**Work item**
Rewrite the essay on fluff and play from "Nobody does anything" up to and including "and self-inflicted suffering.", putting "conversation partners" in place of "interlocutors".

**Passage provided**
<<<<

Fluff and Play — On Buddhist Disport, the Lion's Play, and the Martyr Complex

✦ ─── ⟐ ─── ✦

by Tang Huyen


Once one sees through language and thought and
knows how to treat them as fluff, one is free to play.


In Buddhism, one learns to treat everything as fluff
and not to attach oneself to anything, especially
words, and especially the words "self" and "I". Once
one sees through language and thought and knows
how to treat them as fluff, one is free to play.
Buddhist scriptures abound with jokes, and even
with direct and uninhibited talk about play or disport
(līlā, vikrīḍita), and strangely, it is often mentioned
alongside the concentrations (samādhi). For example,
Conze, Large Sutra, 148: "The Lion's Play: As a
result of having stood firm in this concentration,
one can play with all the concentrations." "To play
with the concentrations" is a consecrated expression,
in Chinese yóu-xì sān-mèi, yóu-xì zhū chán-dìng
(the two expressions mean the same thing).

If one knows how to play — that is, to play for fun
and not for keeps, in make-believe and not for real,
in pure assumption and not in commitment — then
one simply has fun and doesn't get hurt. One plays,
and one keeps distance, balance and perspective
whilst playing.

If one doesn't know how to play but takes things
seriously, especially words on the screen, one can
get hurt, and seriously hurt. Many people, with
years and decades of claimed mental culture, have
gotten hurt on these boards, seriously hurt,
permanently damaged, all for nothing, because they
take words on the screen seriously and personally,
instead of fluffily and playfully.

Nobody does anything to them, rather they do it to
themselves, of their own accord and from their own
side. Their suffering is purely self-caused and
self-inflicted. They use their interlocutors as tools
for their own self-destruction, and their
self-destruction can go on in front of the public for
years and years. They tear themselves up by
charging on the words of others, whatever the
intentions of the latter. But they have to reify the
words of others first, make them real and hard, and
then impale themselves on them, unasked. And then
they complain, all for the attention on top of the
self-caused and self-inflicted suffering.

It is the martyr complex. They martyr themselves
both for the suffering and the attention — for
personal reasons, and not for any cause or reason
that transcends them. Or, at most, they martyr
themselves for the leader of the herd that they
choose to identify with. There is collusion, in that
the herd leader uses the followers, and the followers
use the leader, back and forth, and they hold hands
to jump off the cliff. The loss of reality-testing,
individual and collective, is built into the package.


Colophon

Posted to talk.religion.buddhism on January 14, 2005, in reply to a peacemaking post by RadioFreeOB asking participants to contemplate that after all the ego-bashing they would probably like each other. Author: Tang Huyen. Message-ID: <[email protected]>.

>>>>

Saved entries
<<<<

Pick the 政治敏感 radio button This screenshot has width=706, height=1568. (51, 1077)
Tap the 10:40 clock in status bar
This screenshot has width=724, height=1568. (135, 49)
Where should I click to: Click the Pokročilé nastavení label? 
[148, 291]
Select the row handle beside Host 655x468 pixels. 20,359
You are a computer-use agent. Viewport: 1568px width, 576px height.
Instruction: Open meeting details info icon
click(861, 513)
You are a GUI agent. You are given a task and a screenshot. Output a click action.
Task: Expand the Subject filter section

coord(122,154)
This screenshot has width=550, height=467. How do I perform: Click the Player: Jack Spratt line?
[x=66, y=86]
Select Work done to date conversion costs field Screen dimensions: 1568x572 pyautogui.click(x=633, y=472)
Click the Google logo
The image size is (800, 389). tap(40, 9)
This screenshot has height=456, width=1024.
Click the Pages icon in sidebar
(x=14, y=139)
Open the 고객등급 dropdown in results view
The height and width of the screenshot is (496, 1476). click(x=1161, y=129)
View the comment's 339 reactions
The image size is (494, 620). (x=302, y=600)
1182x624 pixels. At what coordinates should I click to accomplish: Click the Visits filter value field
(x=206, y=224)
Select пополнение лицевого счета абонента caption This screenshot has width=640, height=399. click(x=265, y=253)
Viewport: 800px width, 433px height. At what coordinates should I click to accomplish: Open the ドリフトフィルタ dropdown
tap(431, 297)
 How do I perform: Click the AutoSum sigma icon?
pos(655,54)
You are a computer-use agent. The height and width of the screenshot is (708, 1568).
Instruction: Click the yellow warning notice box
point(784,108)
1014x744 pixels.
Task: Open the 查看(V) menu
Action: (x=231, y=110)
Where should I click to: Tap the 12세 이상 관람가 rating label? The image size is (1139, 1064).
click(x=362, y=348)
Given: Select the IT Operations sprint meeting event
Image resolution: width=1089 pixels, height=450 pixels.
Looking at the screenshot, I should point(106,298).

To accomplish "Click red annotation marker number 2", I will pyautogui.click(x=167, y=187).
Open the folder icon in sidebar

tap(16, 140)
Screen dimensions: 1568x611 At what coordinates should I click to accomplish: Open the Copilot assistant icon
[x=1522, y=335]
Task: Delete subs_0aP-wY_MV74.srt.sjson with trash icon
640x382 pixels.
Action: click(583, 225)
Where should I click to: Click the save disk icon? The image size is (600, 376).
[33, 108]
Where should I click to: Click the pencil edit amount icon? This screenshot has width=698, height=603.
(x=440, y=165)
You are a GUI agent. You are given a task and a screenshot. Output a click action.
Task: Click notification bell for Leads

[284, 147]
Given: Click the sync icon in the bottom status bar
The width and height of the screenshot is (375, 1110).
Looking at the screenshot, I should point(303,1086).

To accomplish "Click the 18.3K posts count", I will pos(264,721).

>>>>

**Reply**
Nobody does anything to them, rather they do it to
themselves, of their own accord and from their own
side. Their suffering is purely self-caused and
self-inflicted. They use their conversation partners as tools
for their own self-destruction, and their
self-destruction can go on in front of the public for
years and years. They tear themselves up by
charging on the words of others, whatever the
intentions of the latter. But they have to reify the
words of others first, make them real and hard, and
then impale themselves on them, unasked. And then
they complain, all for the attention on top of the
self-caused and self-inflicted suffering.